Despite rapid progress in multimodal large language models (MLLMs), their capability for deep emotional understanding remains limited. We argue that genuine affective intelligence requires explicit modeling of Theory of Mind (ToM), the cognitive substrate from which emotions arise. To this end, we introduce HitEmotion, a ToM-grounded hierarchical benchmark that diagnoses capability breakpoints across increasing levels of cognitive depth. Second, we propose a ToM-guided reasoning chain that tracks mental states and calibrates cross-modal evidence to achieve faithful emotional reasoning. We further introduce TMPO, a reinforcement learning method that uses intermediate mental states as process-level supervision to guide and strengthen model reasoning. Extensive experiments show that HitEmotion exposes deep emotional reasoning deficits in state-of-the-art models, especially on cognitively demanding tasks. In evaluation, the ToM-guided reasoning chain and TMPO improve end-task accuracy and yield more faithful, more coherent rationales. In conclusion, our work provides the research community with a practical toolkit for evaluating and enhancing the cognition-based emotional understanding capabilities of MLLMs.
Dataset and code: GitHub
We tackle two core shortcomings in current multimodal emotional intelligence research: (1) evaluation lacks a unified cognitive framework to pinpoint model breakpoints, and (2) reasoning chains are often coherent but unfaithful without explicit mental state tracking.
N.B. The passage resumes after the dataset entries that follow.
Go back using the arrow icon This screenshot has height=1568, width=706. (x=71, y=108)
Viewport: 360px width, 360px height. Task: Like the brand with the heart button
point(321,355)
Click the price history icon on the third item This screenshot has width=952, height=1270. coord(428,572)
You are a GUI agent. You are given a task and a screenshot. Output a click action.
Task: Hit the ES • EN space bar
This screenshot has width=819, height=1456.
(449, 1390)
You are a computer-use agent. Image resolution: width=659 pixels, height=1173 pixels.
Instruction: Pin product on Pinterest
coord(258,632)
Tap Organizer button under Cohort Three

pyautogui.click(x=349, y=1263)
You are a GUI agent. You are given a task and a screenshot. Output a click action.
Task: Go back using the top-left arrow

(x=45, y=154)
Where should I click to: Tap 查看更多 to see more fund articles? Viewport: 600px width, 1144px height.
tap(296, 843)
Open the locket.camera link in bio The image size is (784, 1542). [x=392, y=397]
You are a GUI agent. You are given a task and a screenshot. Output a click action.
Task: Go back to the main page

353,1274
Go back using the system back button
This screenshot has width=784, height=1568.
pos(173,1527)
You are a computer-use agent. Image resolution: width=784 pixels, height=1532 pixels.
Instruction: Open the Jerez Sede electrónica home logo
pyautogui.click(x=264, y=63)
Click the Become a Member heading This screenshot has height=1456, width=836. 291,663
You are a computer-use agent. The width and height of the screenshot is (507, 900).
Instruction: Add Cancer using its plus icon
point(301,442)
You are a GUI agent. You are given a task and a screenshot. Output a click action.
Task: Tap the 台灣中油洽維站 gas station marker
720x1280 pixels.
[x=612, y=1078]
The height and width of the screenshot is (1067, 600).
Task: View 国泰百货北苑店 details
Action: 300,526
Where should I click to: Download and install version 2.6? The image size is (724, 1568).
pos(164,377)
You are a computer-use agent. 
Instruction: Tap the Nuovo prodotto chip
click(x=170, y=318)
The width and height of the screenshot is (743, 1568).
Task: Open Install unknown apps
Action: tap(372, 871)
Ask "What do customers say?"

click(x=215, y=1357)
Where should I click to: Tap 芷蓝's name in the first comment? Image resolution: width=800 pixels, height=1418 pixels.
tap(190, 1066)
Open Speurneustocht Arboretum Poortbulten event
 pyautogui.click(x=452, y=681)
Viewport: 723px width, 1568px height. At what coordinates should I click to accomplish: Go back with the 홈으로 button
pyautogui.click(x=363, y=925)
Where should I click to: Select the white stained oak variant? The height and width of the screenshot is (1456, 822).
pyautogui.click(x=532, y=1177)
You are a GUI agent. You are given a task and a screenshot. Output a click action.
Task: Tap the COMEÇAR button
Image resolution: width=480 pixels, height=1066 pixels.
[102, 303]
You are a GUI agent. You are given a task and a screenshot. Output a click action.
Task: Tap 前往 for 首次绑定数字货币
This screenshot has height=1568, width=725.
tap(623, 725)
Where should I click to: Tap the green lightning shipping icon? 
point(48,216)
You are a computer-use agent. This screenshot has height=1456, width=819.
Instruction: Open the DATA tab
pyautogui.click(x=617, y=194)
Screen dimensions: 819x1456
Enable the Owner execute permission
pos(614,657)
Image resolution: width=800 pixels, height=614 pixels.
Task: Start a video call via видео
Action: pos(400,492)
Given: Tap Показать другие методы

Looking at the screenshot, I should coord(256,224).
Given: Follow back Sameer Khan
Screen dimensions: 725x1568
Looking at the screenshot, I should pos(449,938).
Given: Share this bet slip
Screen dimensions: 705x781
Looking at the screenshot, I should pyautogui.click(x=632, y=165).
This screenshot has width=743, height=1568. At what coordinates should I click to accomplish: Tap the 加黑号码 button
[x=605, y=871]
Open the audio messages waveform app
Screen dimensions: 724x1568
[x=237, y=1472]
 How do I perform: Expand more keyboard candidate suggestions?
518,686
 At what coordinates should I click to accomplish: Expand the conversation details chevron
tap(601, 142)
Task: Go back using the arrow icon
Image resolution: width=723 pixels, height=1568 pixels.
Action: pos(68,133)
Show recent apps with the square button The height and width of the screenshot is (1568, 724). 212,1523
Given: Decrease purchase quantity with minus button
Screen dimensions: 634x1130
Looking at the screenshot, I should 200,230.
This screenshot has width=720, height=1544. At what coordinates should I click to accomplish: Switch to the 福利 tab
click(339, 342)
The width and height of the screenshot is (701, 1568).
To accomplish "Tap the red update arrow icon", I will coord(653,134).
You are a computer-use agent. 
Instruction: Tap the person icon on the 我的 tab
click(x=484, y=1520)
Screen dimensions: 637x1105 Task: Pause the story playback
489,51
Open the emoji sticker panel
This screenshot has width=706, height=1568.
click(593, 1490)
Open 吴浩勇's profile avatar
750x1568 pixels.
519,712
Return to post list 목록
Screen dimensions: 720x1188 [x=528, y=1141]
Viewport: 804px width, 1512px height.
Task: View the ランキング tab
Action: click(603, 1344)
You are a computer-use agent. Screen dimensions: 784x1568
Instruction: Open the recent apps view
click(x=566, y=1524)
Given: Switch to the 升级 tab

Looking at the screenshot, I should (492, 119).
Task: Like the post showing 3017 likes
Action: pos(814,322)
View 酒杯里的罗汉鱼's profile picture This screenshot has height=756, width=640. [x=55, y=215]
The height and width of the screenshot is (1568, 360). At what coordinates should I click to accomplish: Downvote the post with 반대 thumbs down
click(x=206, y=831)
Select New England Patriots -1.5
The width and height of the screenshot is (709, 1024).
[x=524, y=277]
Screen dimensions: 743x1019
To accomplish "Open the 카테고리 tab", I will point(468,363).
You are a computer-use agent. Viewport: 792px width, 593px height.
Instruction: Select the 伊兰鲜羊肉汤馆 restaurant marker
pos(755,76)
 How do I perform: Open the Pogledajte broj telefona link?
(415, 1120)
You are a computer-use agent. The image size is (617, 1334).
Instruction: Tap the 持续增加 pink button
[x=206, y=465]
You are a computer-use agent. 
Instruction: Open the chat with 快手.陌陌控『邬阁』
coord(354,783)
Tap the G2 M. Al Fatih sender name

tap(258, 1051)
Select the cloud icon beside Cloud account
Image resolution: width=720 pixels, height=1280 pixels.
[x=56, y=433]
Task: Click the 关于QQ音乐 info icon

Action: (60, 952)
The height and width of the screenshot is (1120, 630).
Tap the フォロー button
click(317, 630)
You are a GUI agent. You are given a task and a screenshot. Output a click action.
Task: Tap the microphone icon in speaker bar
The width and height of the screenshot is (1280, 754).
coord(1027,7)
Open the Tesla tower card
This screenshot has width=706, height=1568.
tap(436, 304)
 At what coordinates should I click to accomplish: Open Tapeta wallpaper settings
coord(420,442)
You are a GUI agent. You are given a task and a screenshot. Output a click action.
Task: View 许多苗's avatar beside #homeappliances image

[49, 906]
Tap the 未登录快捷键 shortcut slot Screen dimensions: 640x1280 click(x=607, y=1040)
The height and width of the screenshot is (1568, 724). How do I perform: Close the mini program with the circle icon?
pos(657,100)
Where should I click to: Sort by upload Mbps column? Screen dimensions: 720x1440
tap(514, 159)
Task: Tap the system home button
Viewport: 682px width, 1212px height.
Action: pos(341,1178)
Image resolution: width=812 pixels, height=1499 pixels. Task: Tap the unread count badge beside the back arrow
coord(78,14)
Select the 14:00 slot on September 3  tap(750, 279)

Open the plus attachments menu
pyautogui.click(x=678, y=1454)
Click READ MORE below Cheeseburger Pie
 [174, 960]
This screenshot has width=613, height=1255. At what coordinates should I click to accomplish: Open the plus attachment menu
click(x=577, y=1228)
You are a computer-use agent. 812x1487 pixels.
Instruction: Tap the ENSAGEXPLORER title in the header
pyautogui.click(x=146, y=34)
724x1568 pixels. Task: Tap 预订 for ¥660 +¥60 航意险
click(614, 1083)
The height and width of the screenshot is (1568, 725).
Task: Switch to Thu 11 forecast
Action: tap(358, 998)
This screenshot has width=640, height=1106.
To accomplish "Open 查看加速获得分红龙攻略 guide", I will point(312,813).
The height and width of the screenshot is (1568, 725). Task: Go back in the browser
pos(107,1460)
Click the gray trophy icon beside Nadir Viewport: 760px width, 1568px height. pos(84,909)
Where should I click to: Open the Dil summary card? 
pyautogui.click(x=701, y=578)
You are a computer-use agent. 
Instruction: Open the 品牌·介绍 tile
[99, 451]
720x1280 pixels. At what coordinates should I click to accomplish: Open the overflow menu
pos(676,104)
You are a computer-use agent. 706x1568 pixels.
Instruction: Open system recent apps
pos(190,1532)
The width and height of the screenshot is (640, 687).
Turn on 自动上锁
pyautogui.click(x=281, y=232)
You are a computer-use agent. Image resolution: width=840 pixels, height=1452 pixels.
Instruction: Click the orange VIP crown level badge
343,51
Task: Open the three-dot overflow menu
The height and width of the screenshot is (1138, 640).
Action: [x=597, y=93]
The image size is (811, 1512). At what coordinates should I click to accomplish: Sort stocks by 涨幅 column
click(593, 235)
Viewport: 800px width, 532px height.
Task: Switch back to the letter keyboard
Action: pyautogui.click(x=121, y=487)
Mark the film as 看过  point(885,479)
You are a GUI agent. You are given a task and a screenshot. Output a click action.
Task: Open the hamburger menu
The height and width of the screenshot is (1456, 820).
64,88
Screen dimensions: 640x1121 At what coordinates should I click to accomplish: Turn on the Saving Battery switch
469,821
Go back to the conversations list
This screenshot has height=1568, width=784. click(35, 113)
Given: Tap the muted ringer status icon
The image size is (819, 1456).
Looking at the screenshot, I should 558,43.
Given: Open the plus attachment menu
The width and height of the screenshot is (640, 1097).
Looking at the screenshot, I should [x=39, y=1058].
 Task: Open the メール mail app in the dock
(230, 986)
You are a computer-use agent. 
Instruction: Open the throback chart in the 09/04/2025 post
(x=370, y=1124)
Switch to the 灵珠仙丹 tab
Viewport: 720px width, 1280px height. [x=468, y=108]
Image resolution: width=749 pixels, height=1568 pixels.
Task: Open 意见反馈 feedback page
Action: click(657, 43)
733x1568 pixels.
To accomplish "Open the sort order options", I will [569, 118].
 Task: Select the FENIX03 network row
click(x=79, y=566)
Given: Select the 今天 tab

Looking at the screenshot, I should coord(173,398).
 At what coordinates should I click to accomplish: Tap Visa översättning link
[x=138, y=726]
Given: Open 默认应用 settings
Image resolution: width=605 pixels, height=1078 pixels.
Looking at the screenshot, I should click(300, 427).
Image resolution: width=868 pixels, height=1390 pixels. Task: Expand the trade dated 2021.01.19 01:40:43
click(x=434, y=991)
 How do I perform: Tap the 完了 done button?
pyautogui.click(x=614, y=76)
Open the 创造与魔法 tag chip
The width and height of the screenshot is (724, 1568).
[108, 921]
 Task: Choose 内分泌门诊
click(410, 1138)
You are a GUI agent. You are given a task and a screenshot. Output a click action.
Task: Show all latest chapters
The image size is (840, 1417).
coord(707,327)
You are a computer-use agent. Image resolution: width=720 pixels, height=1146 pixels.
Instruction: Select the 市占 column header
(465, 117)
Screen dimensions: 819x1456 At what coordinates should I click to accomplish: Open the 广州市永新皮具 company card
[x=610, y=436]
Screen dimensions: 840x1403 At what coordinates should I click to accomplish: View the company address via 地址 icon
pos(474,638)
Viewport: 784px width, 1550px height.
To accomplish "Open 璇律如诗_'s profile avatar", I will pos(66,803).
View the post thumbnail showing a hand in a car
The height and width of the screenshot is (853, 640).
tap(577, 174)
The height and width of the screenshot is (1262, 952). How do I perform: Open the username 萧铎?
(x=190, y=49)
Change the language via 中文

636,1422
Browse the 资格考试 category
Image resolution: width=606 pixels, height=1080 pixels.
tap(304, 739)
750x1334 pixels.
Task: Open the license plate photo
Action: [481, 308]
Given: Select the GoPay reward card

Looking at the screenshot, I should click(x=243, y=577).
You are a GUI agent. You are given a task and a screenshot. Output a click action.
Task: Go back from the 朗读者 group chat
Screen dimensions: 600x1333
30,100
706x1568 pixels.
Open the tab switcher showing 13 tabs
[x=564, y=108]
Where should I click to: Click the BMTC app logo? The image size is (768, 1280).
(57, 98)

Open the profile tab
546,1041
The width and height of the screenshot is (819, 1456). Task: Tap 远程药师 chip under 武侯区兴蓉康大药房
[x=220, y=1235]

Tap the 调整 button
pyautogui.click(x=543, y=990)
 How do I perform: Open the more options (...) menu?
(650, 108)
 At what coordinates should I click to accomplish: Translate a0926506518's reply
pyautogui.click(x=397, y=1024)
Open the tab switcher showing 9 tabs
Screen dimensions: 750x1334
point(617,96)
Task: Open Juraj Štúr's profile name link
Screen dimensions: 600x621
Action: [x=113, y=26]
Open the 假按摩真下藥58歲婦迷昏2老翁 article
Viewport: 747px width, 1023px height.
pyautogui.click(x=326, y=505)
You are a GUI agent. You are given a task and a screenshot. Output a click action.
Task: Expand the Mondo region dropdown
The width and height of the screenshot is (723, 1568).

Contribution 1: HitEmotion Benchmark.
A hierarchical, Theory-of-Mind grounded benchmark that structures multimodal emotional reasoning into
three levels of increasing cognitive depth:
Emotion Perception and Recognition, Emotion Understanding and Analysis, and Emotion Cognition and
Reasoning.
Contribution 2: ToM-guided Reasoning and TMPO.
A ToM-guided reasoning chain that explicitly tracks intermediate mental states, plus TMPO (reinforcement
learning) that uses those intermediate states as process-level supervision and reward signals to improve
robustness, faithfulness, and logical consistency.
We curated and aligned 24 datasets spanning sentiment, humor, sarcasm, and causal reasoning, then restructured them under a Theory-of-Mind hierarchy to enable fine-grained diagnosis of cognitive depth.
The benchmark is designed to expose not just overall performance, but also where and why models fail as task demands move from perception to deeper mental simulation and recursive reasoning.
ToM-guided reasoning chain serves as a cognitive scaffold: it prompts models to explicitly track beliefs, intentions, and other intermediate mental states, while calibrating cross-modal evidence for more faithful emotion reasoning.
TMPO further optimizes this process by using intermediate mental states as process-level supervision and reinforcement learning rewards, turning emotional reasoning from a generic emergent behavior into a domain-acquired skill.